Written by:Steve Milton, Multiplatform Columnist

From one kind of feline right to another

Done with the Lions, now for the Tigers.

Forge FC concluded its warm-weather training camp in Cancún with Tuesday’s friendly game against Major League Soccer’s Orlando City SC—nicknamed the Lions—and returns to training in Hamilton on Thursday.

They’ll use the five remaining days of practice—some indoors, some outdoors—to continue zeroing in on Los Tigres, the powerful Mexican side they’ll face at Hamilton Stadium in Tuesday’s opening leg of the home-and-away first round of the Concacaf Champions Cup.

WHAT IS CHAMPIONS CUP AND WHY DOES IT MATTER?

As mutually agreed beforehand, Orlando City and Forge did not keep score during this week’s friendly on the Mayan Riviera. They were each preparing for different things; Orlando City for their MLS regular-season opener Feb. 21 in Orlando against New York Red Bulls; Forge for Tuesday’s date with Los Tigres.

“We were playing more against Tigres than playing against Orlando,” Forge head coach Bobby Smyrniotis said from Mexico. “All the focus was on that. I thought that our guys did an excellent job executing. Apart from a few little things they were spot-on in some of the stuff we were working on and going out there and executing it against a high-level team like Orlando.

“I thought it was a very competitive match.

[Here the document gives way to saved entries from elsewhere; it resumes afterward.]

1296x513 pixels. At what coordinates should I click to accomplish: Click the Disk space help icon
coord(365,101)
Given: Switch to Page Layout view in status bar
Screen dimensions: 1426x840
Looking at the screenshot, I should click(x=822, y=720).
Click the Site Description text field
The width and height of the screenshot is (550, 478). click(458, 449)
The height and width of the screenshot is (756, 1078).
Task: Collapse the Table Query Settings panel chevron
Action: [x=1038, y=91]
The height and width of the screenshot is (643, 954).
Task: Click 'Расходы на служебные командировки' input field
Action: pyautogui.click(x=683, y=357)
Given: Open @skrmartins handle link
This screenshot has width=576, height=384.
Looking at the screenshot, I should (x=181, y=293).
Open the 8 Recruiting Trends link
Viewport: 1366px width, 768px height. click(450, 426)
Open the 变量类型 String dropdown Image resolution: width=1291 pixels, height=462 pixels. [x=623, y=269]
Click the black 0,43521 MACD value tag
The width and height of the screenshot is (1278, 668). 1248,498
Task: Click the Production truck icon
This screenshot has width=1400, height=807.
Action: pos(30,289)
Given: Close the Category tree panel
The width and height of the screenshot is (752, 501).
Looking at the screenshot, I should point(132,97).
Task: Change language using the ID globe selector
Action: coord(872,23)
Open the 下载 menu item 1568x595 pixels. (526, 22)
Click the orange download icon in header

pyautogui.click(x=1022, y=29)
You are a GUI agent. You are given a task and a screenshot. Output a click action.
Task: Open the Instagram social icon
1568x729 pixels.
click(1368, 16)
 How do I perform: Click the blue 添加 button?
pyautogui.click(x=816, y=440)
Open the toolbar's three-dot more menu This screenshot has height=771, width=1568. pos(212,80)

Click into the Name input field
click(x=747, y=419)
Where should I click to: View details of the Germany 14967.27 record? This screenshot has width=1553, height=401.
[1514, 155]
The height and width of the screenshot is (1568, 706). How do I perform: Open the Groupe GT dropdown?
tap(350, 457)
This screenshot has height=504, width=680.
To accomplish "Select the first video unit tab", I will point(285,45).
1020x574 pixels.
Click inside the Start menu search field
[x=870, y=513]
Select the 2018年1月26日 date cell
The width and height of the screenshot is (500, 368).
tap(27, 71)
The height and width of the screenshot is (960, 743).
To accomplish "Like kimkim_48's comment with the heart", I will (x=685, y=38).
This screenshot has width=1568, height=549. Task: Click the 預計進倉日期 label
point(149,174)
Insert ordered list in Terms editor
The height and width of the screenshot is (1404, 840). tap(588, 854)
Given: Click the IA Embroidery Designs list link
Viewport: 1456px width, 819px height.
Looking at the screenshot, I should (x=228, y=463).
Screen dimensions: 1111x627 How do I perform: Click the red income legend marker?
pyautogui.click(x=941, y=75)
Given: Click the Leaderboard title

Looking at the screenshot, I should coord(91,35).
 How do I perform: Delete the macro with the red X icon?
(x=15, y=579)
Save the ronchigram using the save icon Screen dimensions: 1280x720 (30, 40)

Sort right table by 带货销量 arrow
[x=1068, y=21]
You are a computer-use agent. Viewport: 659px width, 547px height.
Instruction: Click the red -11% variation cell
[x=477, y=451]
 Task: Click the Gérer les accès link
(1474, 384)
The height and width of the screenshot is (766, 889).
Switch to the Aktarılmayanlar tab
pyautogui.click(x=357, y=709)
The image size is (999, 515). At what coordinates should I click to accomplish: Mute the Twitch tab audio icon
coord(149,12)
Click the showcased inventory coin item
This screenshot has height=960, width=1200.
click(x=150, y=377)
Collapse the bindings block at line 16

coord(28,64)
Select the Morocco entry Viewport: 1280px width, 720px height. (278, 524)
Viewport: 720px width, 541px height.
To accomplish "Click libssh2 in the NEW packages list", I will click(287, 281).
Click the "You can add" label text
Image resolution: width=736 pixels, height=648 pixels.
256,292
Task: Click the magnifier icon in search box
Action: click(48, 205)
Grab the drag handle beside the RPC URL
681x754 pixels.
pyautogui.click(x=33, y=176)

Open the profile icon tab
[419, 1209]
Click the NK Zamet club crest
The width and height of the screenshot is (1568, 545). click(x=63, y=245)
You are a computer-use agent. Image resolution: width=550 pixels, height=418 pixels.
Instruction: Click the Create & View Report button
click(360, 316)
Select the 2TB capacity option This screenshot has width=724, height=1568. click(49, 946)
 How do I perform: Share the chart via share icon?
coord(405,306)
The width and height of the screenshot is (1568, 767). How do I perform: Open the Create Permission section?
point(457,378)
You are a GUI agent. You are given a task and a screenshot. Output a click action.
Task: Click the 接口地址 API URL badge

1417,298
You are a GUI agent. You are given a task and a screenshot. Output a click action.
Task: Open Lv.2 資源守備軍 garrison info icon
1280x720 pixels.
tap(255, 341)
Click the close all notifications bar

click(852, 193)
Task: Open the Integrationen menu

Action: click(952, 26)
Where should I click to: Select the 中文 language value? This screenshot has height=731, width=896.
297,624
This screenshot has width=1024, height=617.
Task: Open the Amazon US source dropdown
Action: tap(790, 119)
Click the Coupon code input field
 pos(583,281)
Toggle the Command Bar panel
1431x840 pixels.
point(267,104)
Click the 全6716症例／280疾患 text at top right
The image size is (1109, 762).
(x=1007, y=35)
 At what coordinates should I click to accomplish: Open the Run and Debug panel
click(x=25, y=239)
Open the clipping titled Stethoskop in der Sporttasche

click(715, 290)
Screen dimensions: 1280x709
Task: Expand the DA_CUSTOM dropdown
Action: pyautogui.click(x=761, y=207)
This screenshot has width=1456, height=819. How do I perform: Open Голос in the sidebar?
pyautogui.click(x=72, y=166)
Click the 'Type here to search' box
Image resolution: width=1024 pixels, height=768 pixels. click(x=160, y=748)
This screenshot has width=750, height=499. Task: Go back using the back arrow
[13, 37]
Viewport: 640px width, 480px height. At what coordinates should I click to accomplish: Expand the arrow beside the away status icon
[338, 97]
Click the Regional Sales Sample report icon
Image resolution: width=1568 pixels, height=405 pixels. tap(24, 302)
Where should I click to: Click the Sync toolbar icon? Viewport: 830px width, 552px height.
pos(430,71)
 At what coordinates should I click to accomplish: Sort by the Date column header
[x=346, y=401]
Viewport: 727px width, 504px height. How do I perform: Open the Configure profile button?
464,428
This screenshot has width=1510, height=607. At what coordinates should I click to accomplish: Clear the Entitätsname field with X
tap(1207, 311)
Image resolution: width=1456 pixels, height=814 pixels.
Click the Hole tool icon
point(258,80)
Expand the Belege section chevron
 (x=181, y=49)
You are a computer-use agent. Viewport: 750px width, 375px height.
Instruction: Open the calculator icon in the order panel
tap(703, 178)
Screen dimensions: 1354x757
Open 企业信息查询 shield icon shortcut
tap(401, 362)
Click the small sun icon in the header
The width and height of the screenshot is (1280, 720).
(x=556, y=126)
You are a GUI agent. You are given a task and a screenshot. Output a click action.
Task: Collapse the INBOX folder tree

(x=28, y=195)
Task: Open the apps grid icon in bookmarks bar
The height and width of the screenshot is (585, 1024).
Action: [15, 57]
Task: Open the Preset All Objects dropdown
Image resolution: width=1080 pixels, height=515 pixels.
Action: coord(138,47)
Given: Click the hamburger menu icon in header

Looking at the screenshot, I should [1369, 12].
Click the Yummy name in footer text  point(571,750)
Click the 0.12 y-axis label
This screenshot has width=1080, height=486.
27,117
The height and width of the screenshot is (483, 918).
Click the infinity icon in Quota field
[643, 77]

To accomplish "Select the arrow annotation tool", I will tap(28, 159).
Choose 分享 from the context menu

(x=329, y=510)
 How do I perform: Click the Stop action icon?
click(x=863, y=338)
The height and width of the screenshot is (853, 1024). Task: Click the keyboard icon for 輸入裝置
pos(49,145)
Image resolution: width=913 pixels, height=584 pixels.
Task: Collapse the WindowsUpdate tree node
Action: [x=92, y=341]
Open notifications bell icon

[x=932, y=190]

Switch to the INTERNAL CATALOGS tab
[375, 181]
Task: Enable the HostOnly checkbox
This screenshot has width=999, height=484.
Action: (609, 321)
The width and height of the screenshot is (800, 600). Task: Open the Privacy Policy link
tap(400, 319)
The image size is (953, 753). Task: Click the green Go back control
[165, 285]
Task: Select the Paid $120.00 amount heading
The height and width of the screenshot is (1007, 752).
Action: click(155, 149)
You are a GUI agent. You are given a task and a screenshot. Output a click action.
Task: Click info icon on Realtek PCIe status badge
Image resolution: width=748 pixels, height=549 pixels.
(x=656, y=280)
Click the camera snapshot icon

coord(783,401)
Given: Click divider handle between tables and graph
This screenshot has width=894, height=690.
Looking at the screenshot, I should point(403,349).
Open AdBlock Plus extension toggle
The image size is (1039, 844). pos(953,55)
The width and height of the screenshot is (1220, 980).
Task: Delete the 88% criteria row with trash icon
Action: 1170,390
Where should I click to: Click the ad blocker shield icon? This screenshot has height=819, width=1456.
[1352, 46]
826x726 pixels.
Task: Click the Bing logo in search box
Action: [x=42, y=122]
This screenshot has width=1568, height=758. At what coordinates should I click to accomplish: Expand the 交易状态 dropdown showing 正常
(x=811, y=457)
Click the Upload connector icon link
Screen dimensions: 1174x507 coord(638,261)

We were good in all phases of the game, the attack and defending, as well as trying out some different looks in preparation for what we’re going to see from Tigres.”

It was the second straight year the Hammers have played a friendly against the Lions and they, again, held their own.

“They had their best team out there to start,” Smyrniotis said. “They split their team into ‘one-and-a-half,’ you could call it with most of their best guys playing about 60 minutes or so.

“The whole time I’m looking at our processes. The new guys on our side were very good integrating into the team and showed quality. For what we wanted in wrapping up this part of preparation, it was very good. It gives us a chance to come back to Hamilton for the first leg and zero in on just a few details we need to look at and firm up.”

Champions Cup is only the start of it

The Concacaf Champions Cup is just one of the major pieces of hardware Forge will chase this season. They’ll also compete in the Canadian Premier League regular season—the winner of which enters the 2027 Cup—and hopefully the CPL playoffs (the winner earning a Cup berth) as well as the TELUS Canadian Men’s Club Championships, which also has a Cup berth at stake.

The Hammers play a familiar rival in the opening round of the TELUS Canadian Championship when the CPL’s HFX Wanderers visit Hamilton Stadium. The date of that game is still to be announced.

Hamilton beat the Wanderers 3-1 in the opening round of last year’s national championships before eliminating CF Montréal in the quarter-finals.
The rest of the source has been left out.